Texto extraído.
Segundas e quartas-feiras são os dias em que Laís Tifsa Ramos, 13 anos, senta às 7h30min para ouvir o velho rádio que descansa no quarto da mãe, em uma casa de Candelária, no Vale do Rio Pardo. Do aparelho ecoa a voz de uma professora que, por 10 minutos, ensina um conteúdo aos 2,1 mil alunos da rede municipal. O primeiro episódio foi nesta semana: uma aula de biologia e história sobre epidemias e pandemias. A teoria será trabalhada pelos professores de toda a cidade.
— Eu não ouvia tanto rádio, agora comecei a prestar atenção. É um programa que pedem para todo mundo ouvir pra gente aprender mais — diz a estudante.
O que é o jornalismo de soluções, presente nesta reportagem
É uma prática jornalística que abre espaço para o debate de saídas para problemas relevantes, com diferentes visões e aprofundamento dos temas. A ideia é, mais do que apresentar o assunto, focar na resolução das questões, visando ao desenvolvimento da sociedade.
Em meio à crise de saúde que mantém aulas presenciais suspensas para 1,2 bilhão de alunos no mundo, segundo a Organização das Nações Unidas para a Educação, a Ciência e a Cultura (Unesco), a disparidade de acesso à internet aumenta ainda mais a desigualdade entre escolas públicas e privadas. Há, contudo, governos que adotaram saídas para mitigar prejuízos aos mais pobres – a prefeitura de Candelária é um exemplo.
Há consenso entre especialistas de educação que, neste momento, governos precisam oferecer comida aos mais pobres, aulas em todas as plataformas possíveis (incluindo TV, rádio, internet e apostilas impressas), assegurar o acesso à internet e ainda oferecer um site que concentre oferta de conteúdos. Outra solicitação era adiar o Exame Nacional de Ensino Médio (Enem), algo que o governo Jair Bolsonaro fez nesta quarta-feira (20), após a insistência de secretários estaduais de educação, ONGs e pesquisadores.

Instruções do exercício.
A: De acordo com a reportagem sobre as aulas pelo rádio em Candelária, qual foi o conteúdo do primeiro episódio?
B: Prolongue a reportagem sobre as aulas pelo rádio em Candelária, dando sequência ao último parágrafo apresentado.

Informações registradas.
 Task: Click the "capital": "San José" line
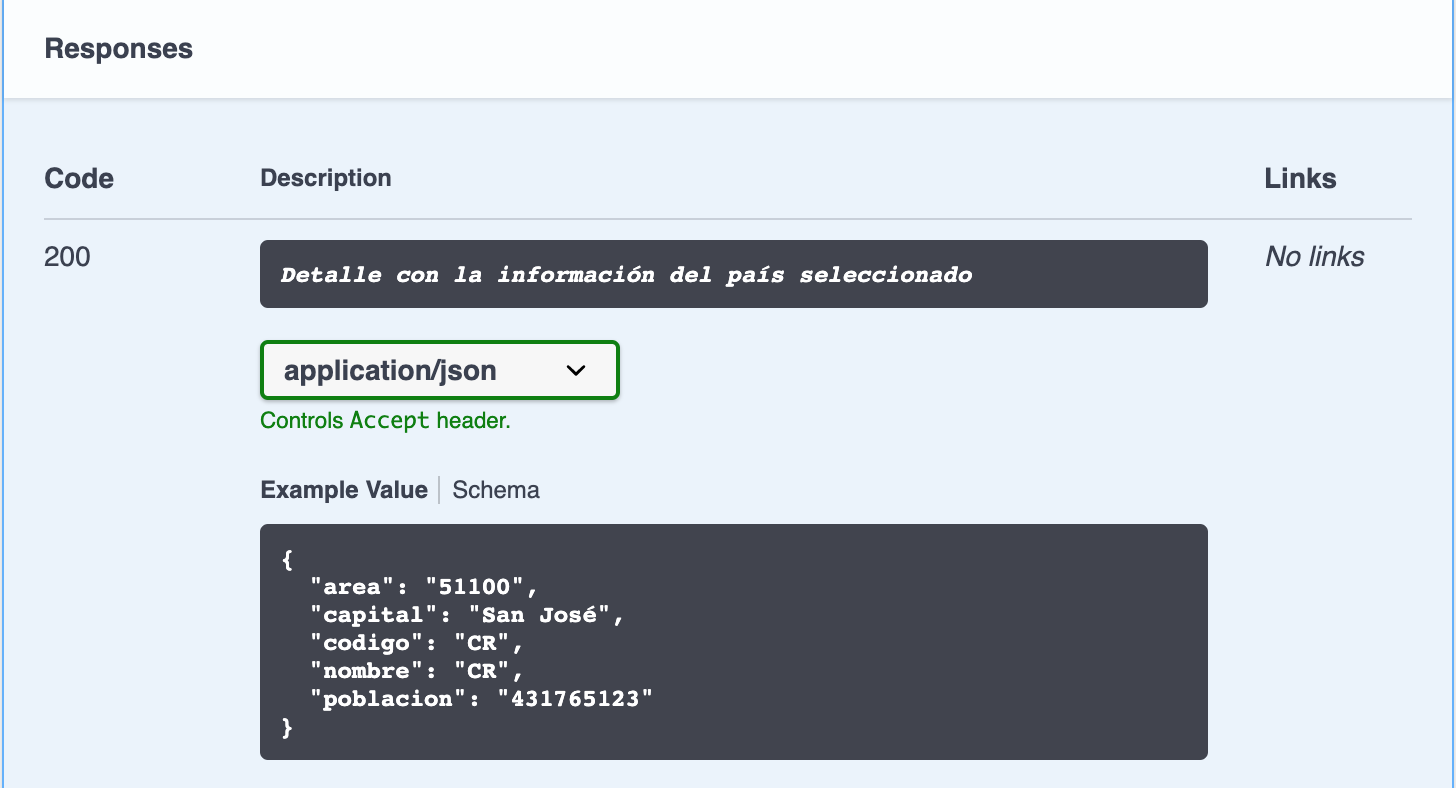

Respostas por item.
A: Uma aula de biologia e história sobre epidemias e pandemias.

B:
— Nesses tempos de pandemia, temos um risco enorme de aumentar as desigualdades. Por isso, é muito importante que os gestores mantenham alguma aprendizagem em casa, sabendo que não será da forma mais perfeita. Vários estão usando televisão, plataformas online para quem consegue acessar e cadernos com roteiro de estudo — resume Claudia Costin, diretora do Centro de Excelência e Inovação em Políticas Educacionais da Fundação Getúlio Vargas (FGV) e uma das maiores especialistas educacionais do país.
Gestores precisam oferecer uma atividade que chegue ao aluno. Isso mantém o vínculo da escola com a família e do professor com o aluno para evitar a evasão
FÁTIMA EHLERT
Coordenadora de educação da Famurs
Mas nem todos os governos mantêm atividades. A Federação das Associações de Municípios do Rio Grande do Sul (Famurs) analisou 431 prefeituras e mostrou que 68% enviaram atividades na primeira semana após a suspensão das aulas, 25% o fizeram apenas em maio e 7% não enviaram nada e aguardarão a volta às aulas.
— Gestores precisam oferecer uma atividade que chegue ao aluno. Isso mantém o vínculo da escola com a família e do professor com o aluno para evitar a evasão — diz Fátima Ehlert, coordenadora de educação da Famurs.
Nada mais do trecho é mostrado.